Cependant, le référendum est une victoire en demi-teinte. Car du côté de la Justice, les choses n’avancent pas, et la plainte déposée en 2005 pour tortures accumule la poussière. Une famille de souris y a peut-être déjà fait son nid… Rien que pour rassembler les preuves des tortures, il aura fallu 2 ans pour faire venir des médecins de la capitale, Lima, parce que les médecins de la région de Piura n’ont pas voulu examiner les blessures par peur de représailles. En 2007, Les blessures sont confirmées. Plusieurs années après les faits, les séquelles sont toujours visibles. Mais rien n’y fait, du côté de la justice péruvienne, rien ne bouge pas.  Alors, la Coordination Nationale des Droits Humains, un groupe d’avocats péruviens, en lien avec un groupe d’avocats britanniques réussissent à déposer une plainte devant la justice anglaise. En janvier 2009, ils révèlent à la presse des clichés en leur possession. Ce sont des photos prises par les employés de la compagnie de sécurité de l’entreprise (certainement pour rendre compte à leurs supérieurs) prouvant qu’il y a eu bel et bien violation des droits de l’homme. Quelques mois plus tard, la CNDDHH et les avocats anglais réussissent à faire enregistrer la plainte auprès de la justice anglaise et la Monterrico Metals se voit obligée de geler 8 millions de dollars pour indemniser les victimes si elle est jugée coupable.
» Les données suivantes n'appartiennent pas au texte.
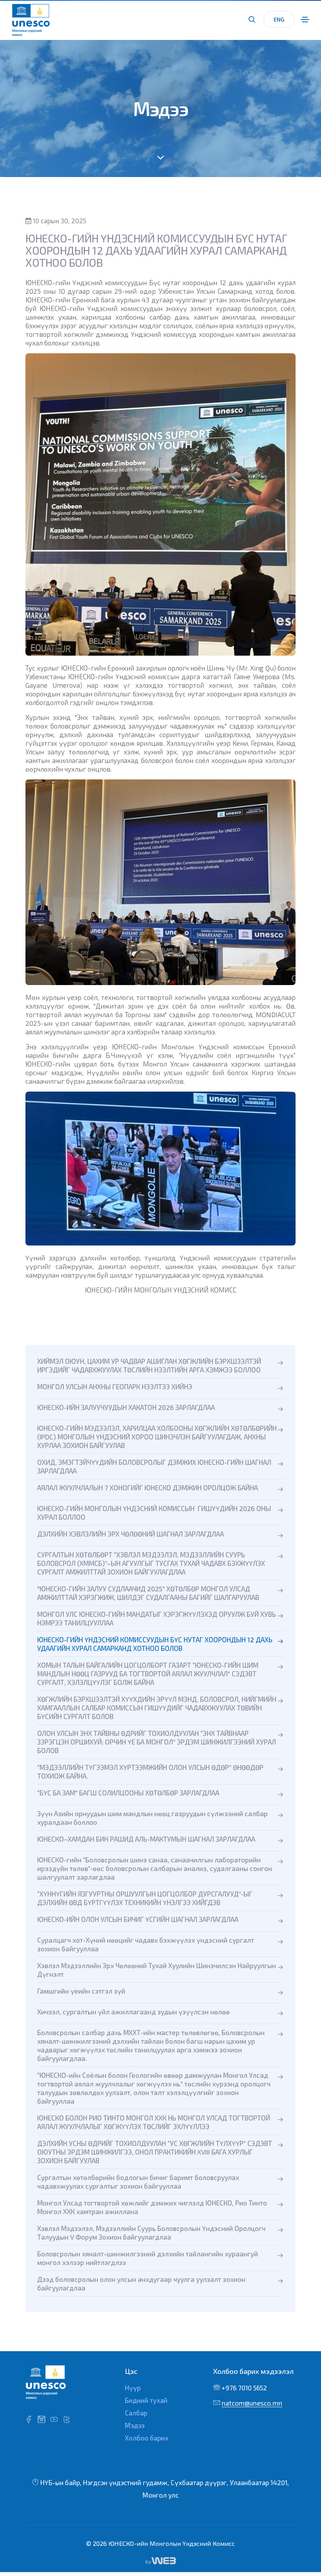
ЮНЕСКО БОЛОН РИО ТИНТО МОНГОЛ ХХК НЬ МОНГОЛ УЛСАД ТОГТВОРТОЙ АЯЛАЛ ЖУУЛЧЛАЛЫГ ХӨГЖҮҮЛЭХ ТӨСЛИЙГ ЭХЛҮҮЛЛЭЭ (153, 2122)
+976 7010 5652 (244, 2388)
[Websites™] (161, 2559)
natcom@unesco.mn (252, 2403)
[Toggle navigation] (305, 19)
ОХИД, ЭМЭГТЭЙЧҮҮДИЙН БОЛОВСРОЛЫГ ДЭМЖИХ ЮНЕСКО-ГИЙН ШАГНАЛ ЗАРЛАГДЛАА (154, 1466)
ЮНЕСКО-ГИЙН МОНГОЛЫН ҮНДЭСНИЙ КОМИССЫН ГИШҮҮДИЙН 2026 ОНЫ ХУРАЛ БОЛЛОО (154, 1512)
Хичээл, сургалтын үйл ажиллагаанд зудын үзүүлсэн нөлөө (133, 2012)
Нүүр (133, 2388)
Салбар (136, 2413)
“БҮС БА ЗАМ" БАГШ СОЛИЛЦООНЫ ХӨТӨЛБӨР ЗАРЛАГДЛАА (128, 1793)
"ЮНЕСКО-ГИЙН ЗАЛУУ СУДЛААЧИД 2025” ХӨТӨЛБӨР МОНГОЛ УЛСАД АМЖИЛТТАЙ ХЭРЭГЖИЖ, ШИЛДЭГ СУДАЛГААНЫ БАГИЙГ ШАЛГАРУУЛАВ (148, 1593)
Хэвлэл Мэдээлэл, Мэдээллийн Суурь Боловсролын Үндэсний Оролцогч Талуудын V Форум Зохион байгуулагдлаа (151, 2232)
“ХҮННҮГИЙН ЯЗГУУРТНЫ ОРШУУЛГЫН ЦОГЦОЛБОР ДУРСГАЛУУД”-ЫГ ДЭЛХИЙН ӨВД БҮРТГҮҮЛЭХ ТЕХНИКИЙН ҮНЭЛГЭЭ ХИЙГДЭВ (144, 1898)
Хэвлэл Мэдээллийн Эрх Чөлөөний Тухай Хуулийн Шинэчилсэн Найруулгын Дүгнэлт (156, 1969)
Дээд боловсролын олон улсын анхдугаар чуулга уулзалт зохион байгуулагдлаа (141, 2283)
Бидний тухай (146, 2400)
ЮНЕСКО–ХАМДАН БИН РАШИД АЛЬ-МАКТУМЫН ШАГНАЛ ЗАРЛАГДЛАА (146, 1839)
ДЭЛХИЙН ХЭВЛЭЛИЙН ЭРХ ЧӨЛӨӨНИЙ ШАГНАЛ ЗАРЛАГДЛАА (130, 1534)
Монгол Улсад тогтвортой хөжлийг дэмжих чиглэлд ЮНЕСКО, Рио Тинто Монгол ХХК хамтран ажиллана (152, 2207)
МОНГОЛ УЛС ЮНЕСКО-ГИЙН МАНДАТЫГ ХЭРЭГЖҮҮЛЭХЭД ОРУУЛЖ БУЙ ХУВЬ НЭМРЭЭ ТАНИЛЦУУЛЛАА (156, 1618)
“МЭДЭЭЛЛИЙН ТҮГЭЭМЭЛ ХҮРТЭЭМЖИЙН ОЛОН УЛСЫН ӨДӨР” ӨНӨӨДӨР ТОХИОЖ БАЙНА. (150, 1771)
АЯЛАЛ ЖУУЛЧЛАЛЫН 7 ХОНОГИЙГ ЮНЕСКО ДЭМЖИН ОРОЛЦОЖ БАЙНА (147, 1487)
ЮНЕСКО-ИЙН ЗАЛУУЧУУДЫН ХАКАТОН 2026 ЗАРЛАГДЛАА (126, 1407)
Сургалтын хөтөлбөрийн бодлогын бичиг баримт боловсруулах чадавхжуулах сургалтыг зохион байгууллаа (138, 2181)
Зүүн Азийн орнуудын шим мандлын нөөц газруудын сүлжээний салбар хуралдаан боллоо (152, 1818)
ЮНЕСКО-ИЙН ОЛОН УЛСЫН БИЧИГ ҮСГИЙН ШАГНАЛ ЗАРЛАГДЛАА (137, 1919)
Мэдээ (134, 2425)
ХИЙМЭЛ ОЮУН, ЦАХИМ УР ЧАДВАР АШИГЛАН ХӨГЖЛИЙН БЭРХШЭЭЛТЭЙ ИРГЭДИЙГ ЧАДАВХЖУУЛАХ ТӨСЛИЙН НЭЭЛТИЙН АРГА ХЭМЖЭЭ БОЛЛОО (149, 1365)
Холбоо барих (146, 2438)
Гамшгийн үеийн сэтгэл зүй (81, 1991)
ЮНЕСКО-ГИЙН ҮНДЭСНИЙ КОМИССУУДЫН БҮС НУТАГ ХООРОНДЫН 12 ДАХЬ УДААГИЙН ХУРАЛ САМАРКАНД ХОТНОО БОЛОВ (154, 1644)
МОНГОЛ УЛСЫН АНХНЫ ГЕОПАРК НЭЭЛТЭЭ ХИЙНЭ (114, 1386)
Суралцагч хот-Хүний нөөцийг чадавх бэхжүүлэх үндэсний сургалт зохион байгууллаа (145, 1944)
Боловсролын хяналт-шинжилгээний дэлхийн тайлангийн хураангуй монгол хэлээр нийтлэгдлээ (147, 2258)
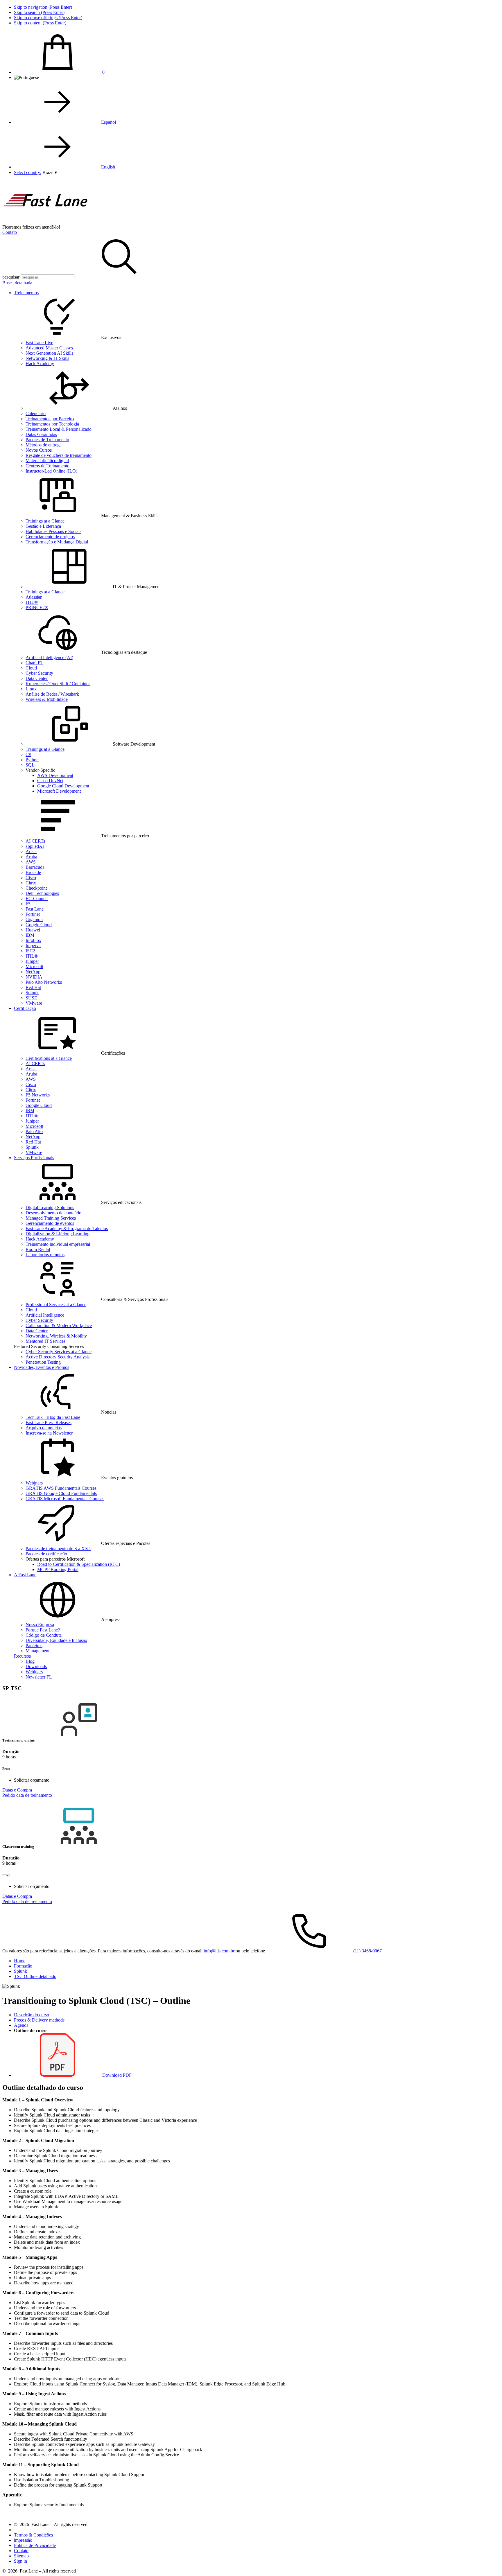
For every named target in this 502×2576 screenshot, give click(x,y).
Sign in (20, 2561)
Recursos (22, 1656)
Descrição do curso (31, 2014)
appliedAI (35, 846)
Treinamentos (26, 292)
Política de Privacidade (35, 2545)
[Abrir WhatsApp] (487, 2561)
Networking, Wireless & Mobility (56, 1335)
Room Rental (38, 1249)
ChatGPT (34, 662)
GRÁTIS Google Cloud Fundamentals (61, 1493)
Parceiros (34, 1645)
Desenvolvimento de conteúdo (53, 1212)
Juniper (32, 961)
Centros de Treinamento (47, 465)
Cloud (31, 667)
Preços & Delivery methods (39, 2019)
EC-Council (37, 898)
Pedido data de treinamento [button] (27, 1795)
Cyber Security (39, 673)
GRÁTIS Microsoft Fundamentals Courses (65, 1498)
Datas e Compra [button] (17, 1789)
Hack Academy (40, 363)
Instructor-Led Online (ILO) (51, 470)
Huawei (33, 929)
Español (108, 122)
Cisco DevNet (50, 780)
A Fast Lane (25, 1574)
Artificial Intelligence (45, 1315)
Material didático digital (47, 460)
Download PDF (116, 2075)
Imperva (33, 945)
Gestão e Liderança (43, 526)
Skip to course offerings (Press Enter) (48, 17)
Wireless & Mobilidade (47, 699)
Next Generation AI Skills (49, 353)
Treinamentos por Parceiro (50, 418)
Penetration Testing (43, 1362)
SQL (30, 764)
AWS (31, 861)
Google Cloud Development (63, 785)
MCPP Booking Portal (57, 1569)
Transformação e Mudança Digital (57, 541)
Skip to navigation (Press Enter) (43, 7)
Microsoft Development (59, 791)
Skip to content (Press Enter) (40, 22)
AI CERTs (35, 841)
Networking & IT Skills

7 – 2009-2010, Achat des consciences et nouvelles victimes

L’entreprise passe alors à une nouvelle étape de sa stratégie. Puisqu’il existe sur place une contestation forte, puisque les autochtones font de la résistance, puisqu’ils sont organisés, il faut devenir populaire et « se créer une base sociale ». Le but est, dans un premier temps, de diviser la communauté pour, dans un second temps, bénéficier de l’appui d’un « groupe pro-mine » préalablement constitué par divers moyens. Par exemple, ayant compris le rôle des rondas campesinas, véritable colonne vertébrale de la résistance anti-industrie minière dans le département,  l’entreprise va s’employer à constituer sa propre ronda. Elle s’attaque aussi aux jeunes, qu’elle considère surement comme des proies plus faciles. Une ONG, nommée Integrando, fait son apparition. Dans un premier temps, elle se propose « d’aider » les paysans en leur fournissant des semences d’haricot transgénique, qui, comble du comble, se révèlent complètement inadaptées à la région et aux conditions climatiques. La récolte est un désastre. Entre temps, l’ONG se fait démasquer. Les membres de son bureau, enregistré à Piura, la capitale régionale, sont aussi des membres de l’APRA, le parti du président Alan Garcia. Malgré l’échec des OGM et sa compromission avec le parti au pouvoir, la nouvelle venue n’a pas dit son dernier mot. Alors que les journées de travail sont en moyenne payées 10 soles, elle en donne 40 pour des travaux … d’entretien des routes ! Pour les comuneros dans la nécessité, le calcul est rapidement fait : gagner quatre fois plus pour ne rien faire ou presque, boissons comprises apparemment, ça vaut le coup. Elle finit par réussir à rallier un groupe de jeunes. Les premières escarmouches avec les autres membres de la communauté ne tardent pas. Le 5 juin 2009, une comunera est attaquée à coups de machette.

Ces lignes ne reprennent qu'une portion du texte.